Homelessness Week 2020 (August 2-8) is taking place in the middle of the COVID-19 pandemic and ANDY HAMILTON SJ writes that the week is a crucial reminder of the naivety and recklessness of the policies that have produced homelessness. The way forward must be built on respect, and respect begins with a home.

Homelessness Week is appropriately held in mid-winter. As we experience cold and world-weariness ourselves we can better enter the personal hardship suffered by people who are homeless. Community leaders are often deeply affected by the charity events in which they spend a single night sleeping on the floor with a cup of soup for dinner. We begin to realise how disempowering it would be to live without a home, a postcode, an address. It makes difficult so many things we take for granted: cooking meals, washing clothes, hygiene, dealing with government agencies, and having access to employment or education.

For families it means living in constant anxiety. The lack of a home, too, can condemn to a less than human life the young people in the justice system with whom we work at Jesuit Social Services.

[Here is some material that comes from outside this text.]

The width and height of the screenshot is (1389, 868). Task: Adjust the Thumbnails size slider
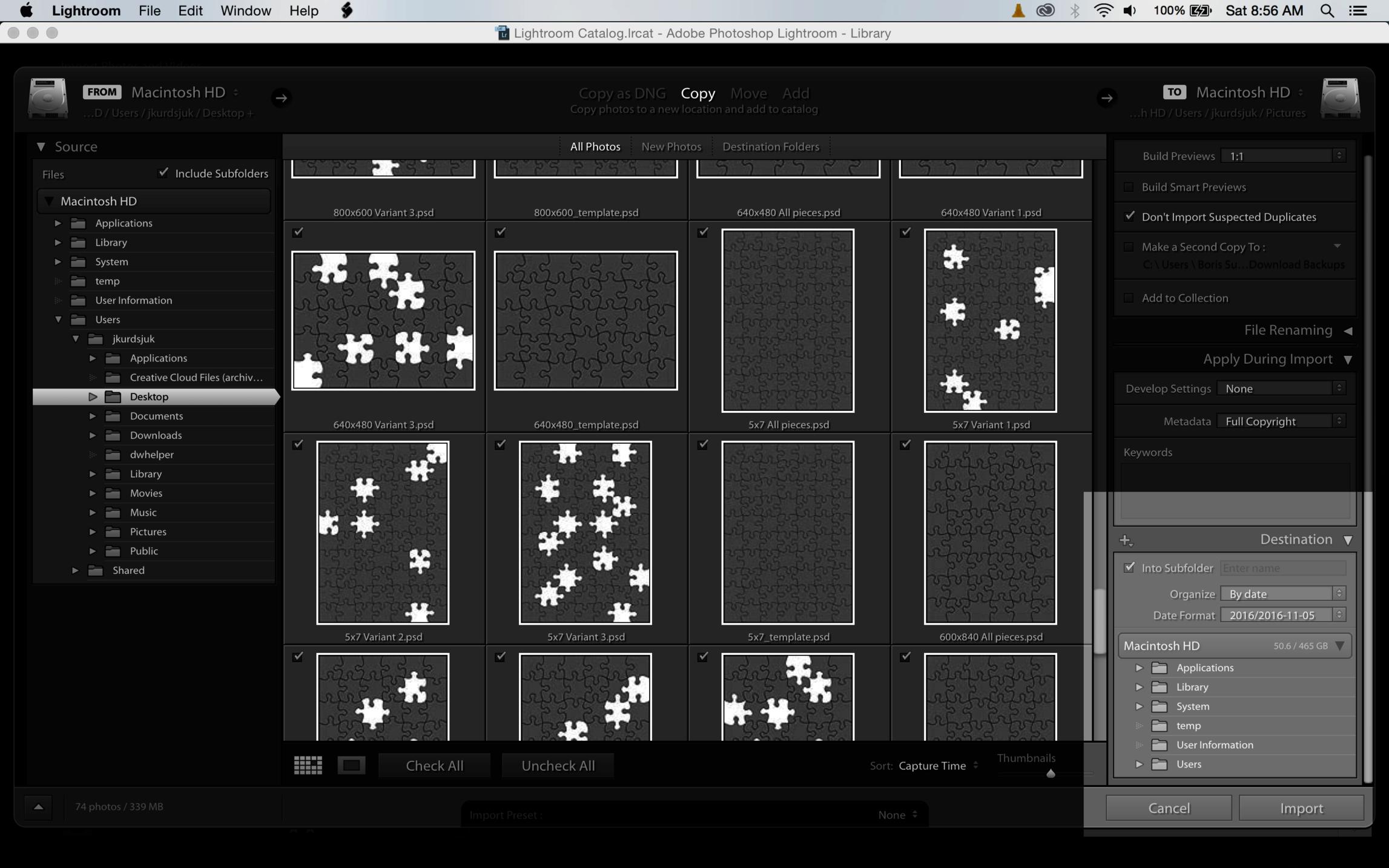point(1051,774)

COVID-19 is giving us a new perspective from which to see homelessness. It has made us see better its implications for public health and it has revealed starkly how unfit for purpose are the foundations on which social policy, including housing, is built. In the initial response to the virus, people who were homeless and who often lived on city streets disappeared from public view. Governments, realising how susceptible homeless people would be to infection, found them accommodation in hotels. That was commendable. This support, however, is intended to last only to the beginning of economic recovery.

Simultaneously, many of the financial supports and the protection from bankruptcy and eviction that were also introduced in response to the virus are also  scheduled to cease. If and when this happens a very large number of the people who have lost employment will be unable to pay rent or mortgages, and so risk homelessness. This will in turn create ideal conditions for the virus to spread.

A successful response to COVID-19 and to the consequent crises in all areas of public policy depends on giving priority to the good of the whole community and especially to the most vulnerable people in it. That requires governments showing leadership in commending these attitudes and implementing them in policy. For many years they have not done this, and so have exacerbated the threat posed by the virus. They have withdrawn from their responsibility to ensure that all members of society, especially the most vulnerable, are decently housed. They have allowed responsibility for housing, aged care and other social goods to be left to private enterprise, with the result that they have become a source of self-aggrandisement by the already wealthy.  Underlying this neglect is the self-serving belief that society is made up of competitive individuals, and that subsidising the most successful will create a prosperity which will then spread to the whole society. People who could not compete, were regarded as undeserving to share the fruits of prosperity.

Homelessness shows how hollow was this promise of shared prosperity. The necessity of meeting the needs of people who are homeless and otherwise disadvantaged in other ways as a condition of responding effectively to COVID-19 reveals the naivety and recklessness of the policies that have produced homelessness. The way forward must be built on respect. And respect begins with a home.